- [YOUR TASK]: Reproduce the part of the listing below that opens with the line containing "You are a computer-use agent." and runs through the end of the listing, keeping every line unchanged. Leave the pictures out of your copy.

▶

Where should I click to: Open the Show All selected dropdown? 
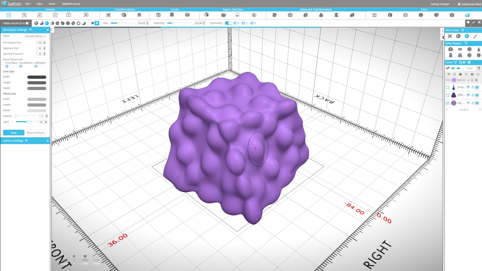coord(35,36)
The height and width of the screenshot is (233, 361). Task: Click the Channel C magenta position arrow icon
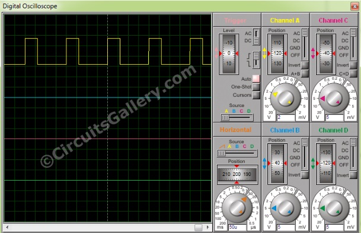[x=313, y=53]
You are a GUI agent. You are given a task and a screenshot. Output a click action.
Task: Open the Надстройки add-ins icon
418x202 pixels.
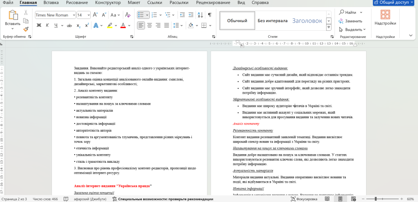[x=385, y=15]
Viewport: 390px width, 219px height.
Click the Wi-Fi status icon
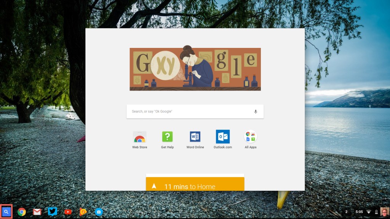click(368, 212)
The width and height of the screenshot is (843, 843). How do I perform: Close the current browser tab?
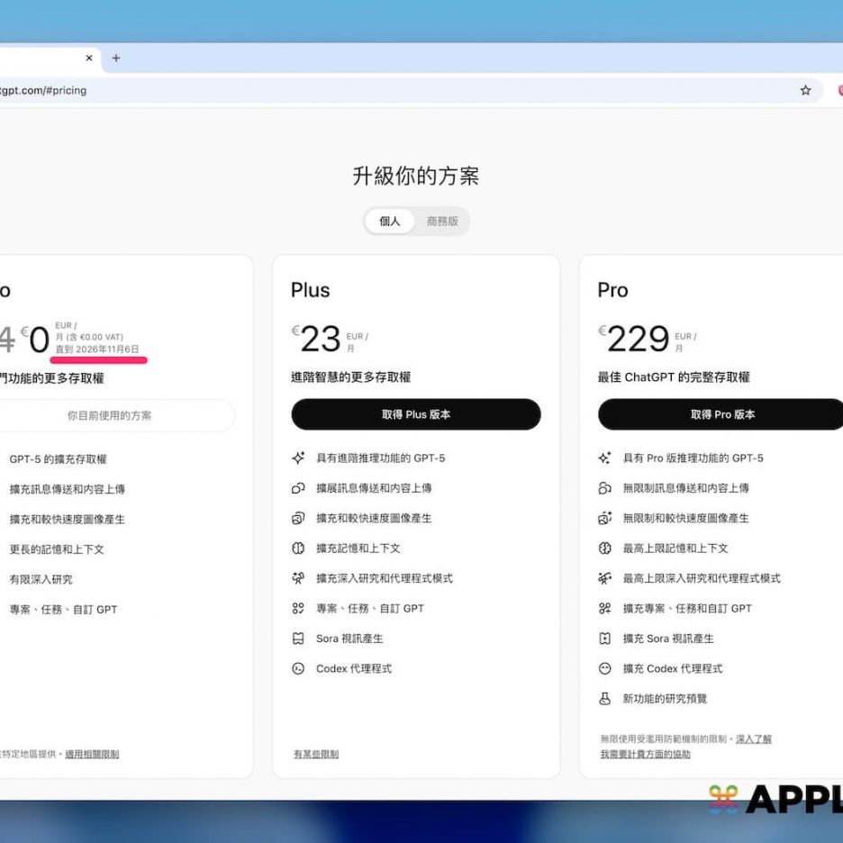(89, 59)
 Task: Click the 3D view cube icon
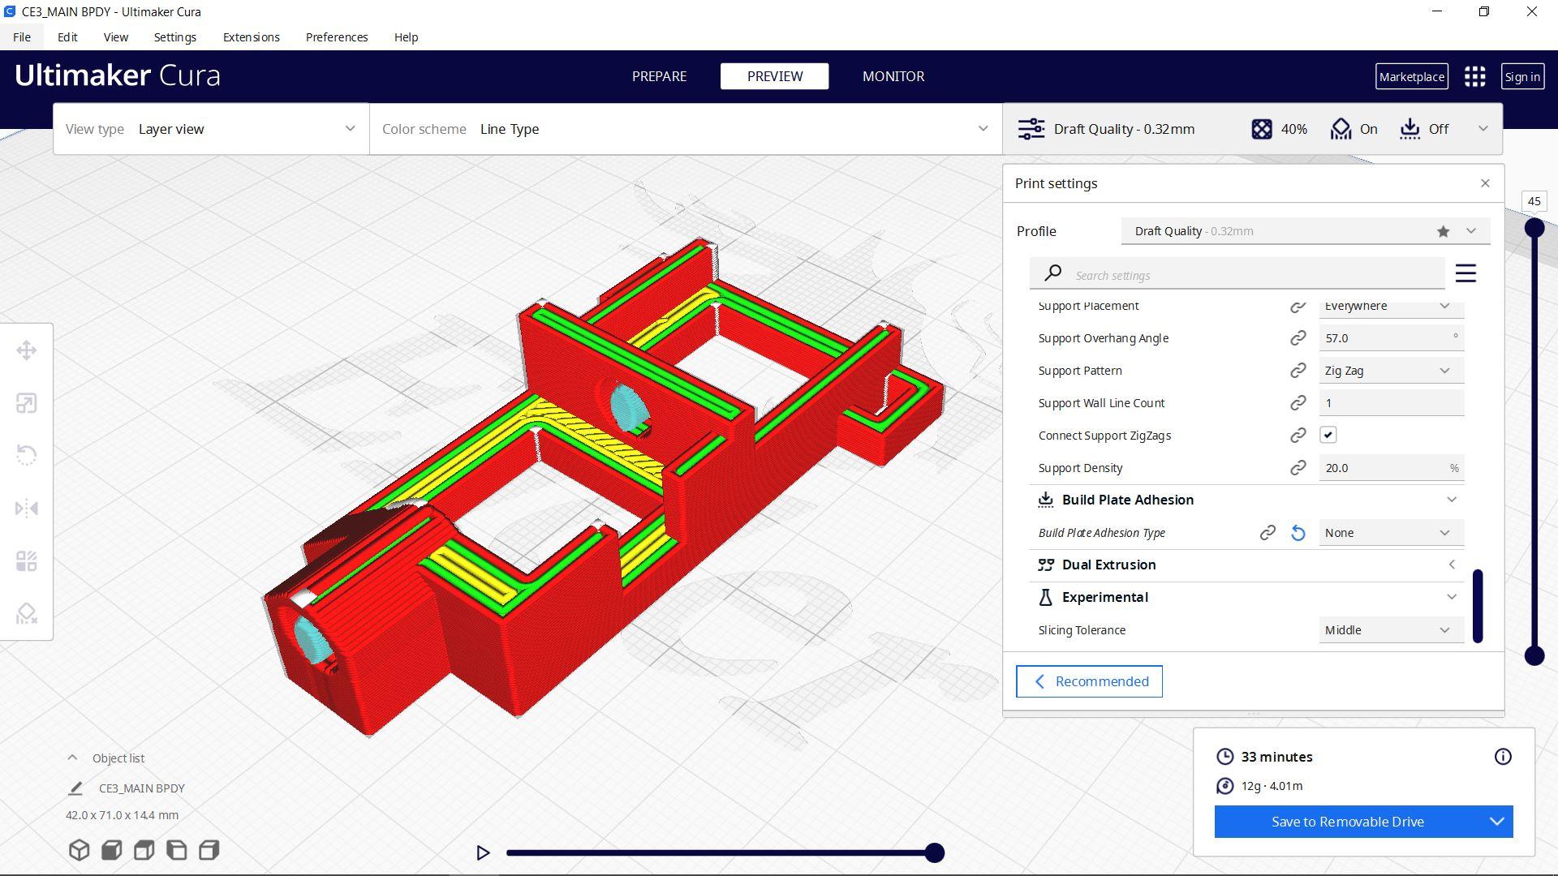[x=79, y=850]
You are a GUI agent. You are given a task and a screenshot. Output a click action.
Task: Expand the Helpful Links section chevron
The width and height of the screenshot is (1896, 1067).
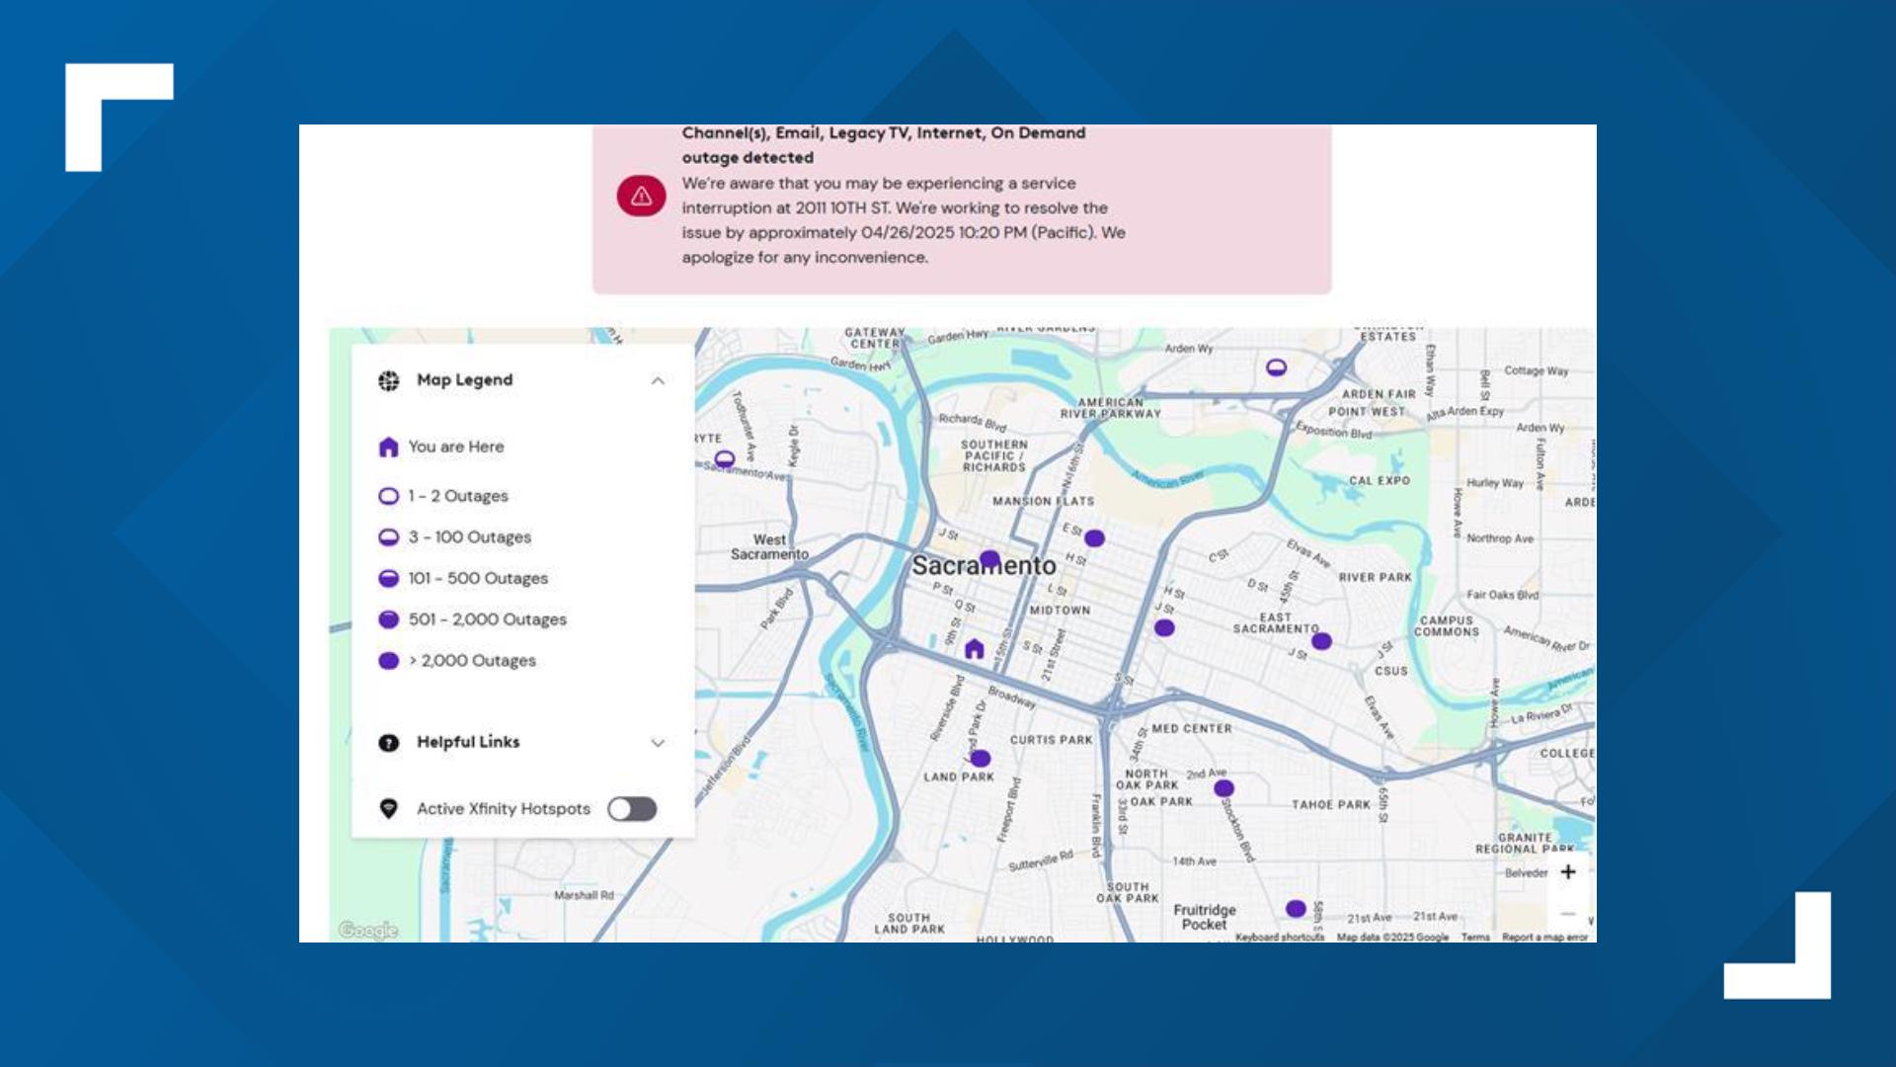658,743
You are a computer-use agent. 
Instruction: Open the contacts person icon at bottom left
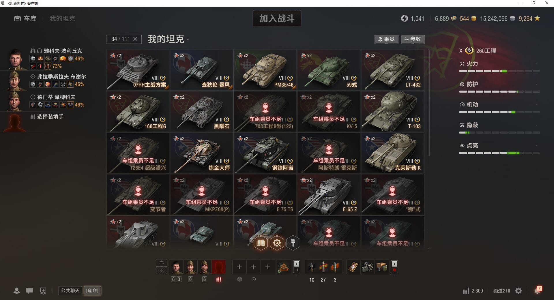tap(17, 290)
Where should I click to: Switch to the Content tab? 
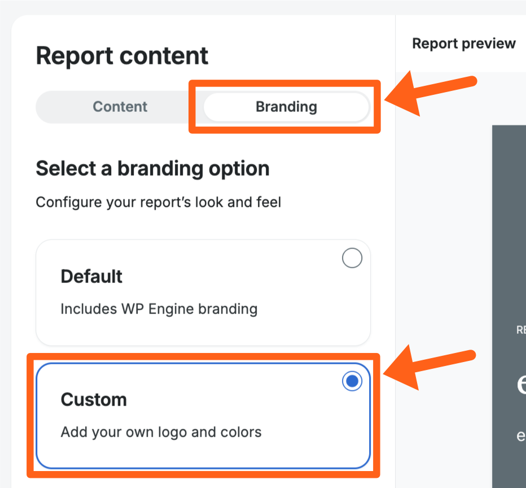(120, 107)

◀

- [TASK RESULT]:
You are a computer-use agent. 
Instruction: Open the contacts person icon at bottom left
tap(17, 290)
Where should I click to: Switch to the Content tab? 
(120, 107)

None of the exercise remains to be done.